Records excerpted from a collection
★ ★ ★ ★ ★

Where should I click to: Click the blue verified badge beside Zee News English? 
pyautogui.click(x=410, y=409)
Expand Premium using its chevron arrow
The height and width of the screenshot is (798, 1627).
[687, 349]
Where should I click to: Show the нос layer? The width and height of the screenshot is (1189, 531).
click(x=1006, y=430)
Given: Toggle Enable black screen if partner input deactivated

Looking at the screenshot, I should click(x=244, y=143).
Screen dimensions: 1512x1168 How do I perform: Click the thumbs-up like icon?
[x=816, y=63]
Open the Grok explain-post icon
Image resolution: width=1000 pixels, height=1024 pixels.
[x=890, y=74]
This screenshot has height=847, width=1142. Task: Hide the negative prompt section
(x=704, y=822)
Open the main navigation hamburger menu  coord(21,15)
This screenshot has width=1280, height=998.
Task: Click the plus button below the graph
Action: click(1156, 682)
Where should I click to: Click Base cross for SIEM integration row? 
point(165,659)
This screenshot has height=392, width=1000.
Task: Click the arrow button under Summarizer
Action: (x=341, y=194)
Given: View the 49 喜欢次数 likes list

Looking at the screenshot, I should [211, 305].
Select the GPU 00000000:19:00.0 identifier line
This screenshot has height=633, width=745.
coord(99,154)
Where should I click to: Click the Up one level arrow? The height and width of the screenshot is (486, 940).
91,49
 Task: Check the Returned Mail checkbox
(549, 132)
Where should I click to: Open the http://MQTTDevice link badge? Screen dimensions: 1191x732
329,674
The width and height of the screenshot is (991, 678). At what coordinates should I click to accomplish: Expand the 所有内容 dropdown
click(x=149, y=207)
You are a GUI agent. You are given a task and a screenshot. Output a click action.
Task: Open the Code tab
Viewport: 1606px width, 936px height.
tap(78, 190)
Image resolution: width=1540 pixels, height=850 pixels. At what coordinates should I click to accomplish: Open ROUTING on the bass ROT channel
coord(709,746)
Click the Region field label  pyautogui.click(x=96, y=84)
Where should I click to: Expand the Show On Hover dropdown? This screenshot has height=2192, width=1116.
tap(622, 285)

★ ★ ★ ★ ★

## Your objective
Each record above needs to be reproduced exactly as written.

## The answer
Where should I click to: Click the blue verified badge beside Zee News English? 
pyautogui.click(x=410, y=409)
Expand Premium using its chevron arrow
The height and width of the screenshot is (798, 1627).
[687, 349]
Where should I click to: Show the нос layer? The width and height of the screenshot is (1189, 531).
click(x=1006, y=430)
Given: Toggle Enable black screen if partner input deactivated

Looking at the screenshot, I should click(x=244, y=143).
Screen dimensions: 1512x1168 How do I perform: Click the thumbs-up like icon?
[x=816, y=63]
Open the Grok explain-post icon
Image resolution: width=1000 pixels, height=1024 pixels.
[x=890, y=74]
This screenshot has height=847, width=1142. Task: Hide the negative prompt section
(x=704, y=822)
Open the main navigation hamburger menu  coord(21,15)
This screenshot has width=1280, height=998.
Task: Click the plus button below the graph
Action: click(1156, 682)
Where should I click to: Click Base cross for SIEM integration row? 
point(165,659)
This screenshot has height=392, width=1000.
Task: Click the arrow button under Summarizer
Action: (x=341, y=194)
Given: View the 49 喜欢次数 likes list

Looking at the screenshot, I should [211, 305].
Select the GPU 00000000:19:00.0 identifier line
This screenshot has height=633, width=745.
coord(99,154)
Where should I click to: Click the Up one level arrow? The height and width of the screenshot is (486, 940).
91,49
 Task: Check the Returned Mail checkbox
(549, 132)
Where should I click to: Open the http://MQTTDevice link badge? Screen dimensions: 1191x732
329,674
The width and height of the screenshot is (991, 678). At what coordinates should I click to accomplish: Expand the 所有内容 dropdown
click(x=149, y=207)
You are a GUI agent. You are given a task and a screenshot. Output a click action.
Task: Open the Code tab
Viewport: 1606px width, 936px height.
tap(78, 190)
Image resolution: width=1540 pixels, height=850 pixels. At what coordinates should I click to accomplish: Open ROUTING on the bass ROT channel
coord(709,746)
Click the Region field label  pyautogui.click(x=96, y=84)
Where should I click to: Expand the Show On Hover dropdown? This screenshot has height=2192, width=1116.
tap(622, 285)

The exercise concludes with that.